*DATA RECORDS:*
----------

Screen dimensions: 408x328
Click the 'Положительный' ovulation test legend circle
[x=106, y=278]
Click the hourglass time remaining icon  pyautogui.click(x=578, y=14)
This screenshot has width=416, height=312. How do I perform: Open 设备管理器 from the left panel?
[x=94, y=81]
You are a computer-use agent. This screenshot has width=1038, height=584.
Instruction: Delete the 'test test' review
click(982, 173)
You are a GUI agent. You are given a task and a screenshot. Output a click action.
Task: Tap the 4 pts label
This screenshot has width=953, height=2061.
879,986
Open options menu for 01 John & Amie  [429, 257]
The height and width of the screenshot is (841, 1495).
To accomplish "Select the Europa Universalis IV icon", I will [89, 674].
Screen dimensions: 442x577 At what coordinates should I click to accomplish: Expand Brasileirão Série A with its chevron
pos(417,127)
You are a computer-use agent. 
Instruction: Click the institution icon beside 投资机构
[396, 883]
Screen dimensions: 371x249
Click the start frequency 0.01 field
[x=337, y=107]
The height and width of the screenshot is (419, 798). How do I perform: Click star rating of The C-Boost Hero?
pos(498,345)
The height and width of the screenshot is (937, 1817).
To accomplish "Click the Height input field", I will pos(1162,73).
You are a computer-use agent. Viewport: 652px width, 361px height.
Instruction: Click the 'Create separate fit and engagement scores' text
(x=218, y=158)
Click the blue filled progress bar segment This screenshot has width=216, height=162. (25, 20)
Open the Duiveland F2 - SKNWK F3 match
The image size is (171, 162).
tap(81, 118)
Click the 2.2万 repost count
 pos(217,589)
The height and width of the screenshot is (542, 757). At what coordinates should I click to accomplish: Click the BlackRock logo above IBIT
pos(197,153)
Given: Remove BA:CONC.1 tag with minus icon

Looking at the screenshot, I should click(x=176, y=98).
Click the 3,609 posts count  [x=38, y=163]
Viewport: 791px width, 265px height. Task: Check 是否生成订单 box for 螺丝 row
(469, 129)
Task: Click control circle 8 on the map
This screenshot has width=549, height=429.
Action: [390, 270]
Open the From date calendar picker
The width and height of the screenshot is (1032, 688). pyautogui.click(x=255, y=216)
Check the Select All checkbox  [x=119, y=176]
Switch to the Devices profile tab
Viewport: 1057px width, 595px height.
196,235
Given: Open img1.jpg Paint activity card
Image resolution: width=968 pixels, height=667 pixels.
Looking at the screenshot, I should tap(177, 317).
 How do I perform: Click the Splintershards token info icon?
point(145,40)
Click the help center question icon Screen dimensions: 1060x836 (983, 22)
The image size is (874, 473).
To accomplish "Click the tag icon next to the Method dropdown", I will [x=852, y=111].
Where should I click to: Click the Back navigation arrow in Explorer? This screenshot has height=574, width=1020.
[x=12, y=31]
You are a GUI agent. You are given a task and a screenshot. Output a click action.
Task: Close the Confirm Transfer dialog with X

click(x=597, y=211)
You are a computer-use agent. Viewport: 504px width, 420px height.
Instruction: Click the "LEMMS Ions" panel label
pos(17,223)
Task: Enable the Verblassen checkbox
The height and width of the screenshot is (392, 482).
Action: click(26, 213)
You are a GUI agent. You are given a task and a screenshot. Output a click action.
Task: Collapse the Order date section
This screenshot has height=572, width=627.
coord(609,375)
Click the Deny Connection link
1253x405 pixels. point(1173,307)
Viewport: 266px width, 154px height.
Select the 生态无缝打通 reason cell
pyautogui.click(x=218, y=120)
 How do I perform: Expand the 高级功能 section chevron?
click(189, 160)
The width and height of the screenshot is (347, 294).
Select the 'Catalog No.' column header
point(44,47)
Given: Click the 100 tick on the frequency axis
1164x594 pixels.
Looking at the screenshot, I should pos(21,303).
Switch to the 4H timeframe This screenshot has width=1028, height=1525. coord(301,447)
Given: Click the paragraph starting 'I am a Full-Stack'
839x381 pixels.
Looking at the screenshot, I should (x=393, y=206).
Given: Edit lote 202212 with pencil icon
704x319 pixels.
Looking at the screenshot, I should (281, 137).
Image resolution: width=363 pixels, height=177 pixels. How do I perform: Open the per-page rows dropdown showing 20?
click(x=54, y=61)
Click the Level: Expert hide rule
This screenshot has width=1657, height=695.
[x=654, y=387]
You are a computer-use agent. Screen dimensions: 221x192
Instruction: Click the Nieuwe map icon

----------

Give again, word for word, every line of the listing above from the one with "Select the 生态无缝打通 reason cell" to the one with "Given: Click the paragraph", both inclusive, and nothing beyond them.

Select the 生态无缝打通 reason cell
pyautogui.click(x=218, y=120)
 How do I perform: Expand the 高级功能 section chevron?
click(189, 160)
The width and height of the screenshot is (347, 294).
Select the 'Catalog No.' column header
point(44,47)
Given: Click the 100 tick on the frequency axis
1164x594 pixels.
Looking at the screenshot, I should pos(21,303).
Switch to the 4H timeframe This screenshot has width=1028, height=1525. coord(301,447)
Given: Click the paragraph starting 'I am a Full-Stack'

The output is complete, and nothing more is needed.